Headquartered in San Diego with regional offices located throughout the United States, ICW Group has been named for ten consecutive years as a Top 50 performing P\&C organization offering the stability of a large, profitable and growing company combined with a focus on all things people. It's our team members who make us an employer of choice and the vibrant company we are today. We strive to make both our internal and external communities better everyday! Learn more about why you want to be here!
PURPOSE OF THE JOB
The Applied AI Engineer is responsible for developing, deploying, and maintaining applied generative AI solutions that support the organization’s insurance products, internal workflows, and customer experiences. This role focuses on building reliable AI models and pipelines, collaborating closely with cloud engineering, AI, and ML Ops teams, and implementing best practices for model performance, security, and cost efficiency. The engineer will contribute to AI initiatives while developing expertise in generative AI, cloud deployment, and feature engineering using Snowflake.

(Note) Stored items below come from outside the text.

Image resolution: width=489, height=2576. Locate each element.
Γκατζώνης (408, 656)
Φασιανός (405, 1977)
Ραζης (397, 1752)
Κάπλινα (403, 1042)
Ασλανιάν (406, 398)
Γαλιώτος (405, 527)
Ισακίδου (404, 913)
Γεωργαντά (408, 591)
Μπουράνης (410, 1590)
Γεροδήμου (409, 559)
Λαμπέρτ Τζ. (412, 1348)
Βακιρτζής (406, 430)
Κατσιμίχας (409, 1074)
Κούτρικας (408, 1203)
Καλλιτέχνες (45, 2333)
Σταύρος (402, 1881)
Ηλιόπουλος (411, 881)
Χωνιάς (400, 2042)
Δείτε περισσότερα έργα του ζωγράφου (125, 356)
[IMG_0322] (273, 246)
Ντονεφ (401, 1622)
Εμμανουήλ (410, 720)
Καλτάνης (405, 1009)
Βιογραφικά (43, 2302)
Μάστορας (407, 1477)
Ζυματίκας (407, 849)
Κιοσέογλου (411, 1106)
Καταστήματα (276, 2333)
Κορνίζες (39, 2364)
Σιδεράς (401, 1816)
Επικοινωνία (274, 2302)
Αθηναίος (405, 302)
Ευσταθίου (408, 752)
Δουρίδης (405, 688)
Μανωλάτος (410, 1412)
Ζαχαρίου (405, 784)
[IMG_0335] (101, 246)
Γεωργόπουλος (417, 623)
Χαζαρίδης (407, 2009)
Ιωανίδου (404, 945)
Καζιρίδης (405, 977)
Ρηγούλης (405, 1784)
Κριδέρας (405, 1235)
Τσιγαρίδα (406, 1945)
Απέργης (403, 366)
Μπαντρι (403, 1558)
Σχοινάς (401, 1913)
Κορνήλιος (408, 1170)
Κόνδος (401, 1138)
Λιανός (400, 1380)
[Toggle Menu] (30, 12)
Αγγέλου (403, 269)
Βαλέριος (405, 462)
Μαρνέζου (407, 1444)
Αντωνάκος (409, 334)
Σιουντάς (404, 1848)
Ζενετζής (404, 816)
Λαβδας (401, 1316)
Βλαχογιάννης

ESSENTIAL DUTIES AND RESPONSIBILITIES
- Implement end\-to\-end generative AI solutions, including model fine\-tuning, deployment, and testing in production environments.
- Collaborate with cloud engineering, AI, and ML Ops teams to operationalize AI workloads on AWS using services such as SageMaker, Lambda, ECS/EKS, and S3\.
- Build and maintain AI/ML pipelines leveraging Snowflake for feature engineering and data preprocessing.
- Follow organizational security and compliance standards when developing and deploying AI solutions.
- Monitor model performance, troubleshoot issues, and implement optimizations for reliability and cost efficiency.
- Participate in research and evaluation of generative AI technologies to inform project decisions.
- Document AI models, pipelines, and processes for team knowledge sharing and compliance.
- Support senior engineers in AI architecture reviews, code reviews, and operationalization planning.
EDUCATION AND EXPERIENCE
- Bachelor’s degree in Computer Science, Data Science, Applied Mathematics, or a related technical discipline.
- 3\+ years of experience in AI/ML engineering, with at least 1–2 years focused on generative AI or large language models.
- Hands\-on experience deploying AI/ML models in cloud environments, preferably AWS.
- Familiarity with Snowflake for AI/ML feature engineering and data integration.
- Experience in regulated industries or highly data\-sensitive environments is a plus.
CERTIFICATES, LICENSES, AND REGISTRATIONS
- AWS Certified Machine Learning – Specialty or AWS Certified Solutions Architect is preferred but not required.
- Optional AI/ML certifications (e.g., TensorFlow Developer, Hugging Face Course, or Generative AI specialization) are a plus.
- Awareness of compliance and governance standards (SOC 2, ISO 27001\) is beneficial.
KNOWLEDGE AND SKILLS
- Understanding of generative AI architectures, including transformers and retrieval\-augmented generation.
- Proficiency in Python and ML frameworks such as PyTorch, TensorFlow, or Hugging Face Transformers.
- Knowledge of MLOps practices, including CI/CD pipelines, testing, and monitoring.
- Familiarity with containerization (Docker, Kubernetes) and deployment in cloud environments.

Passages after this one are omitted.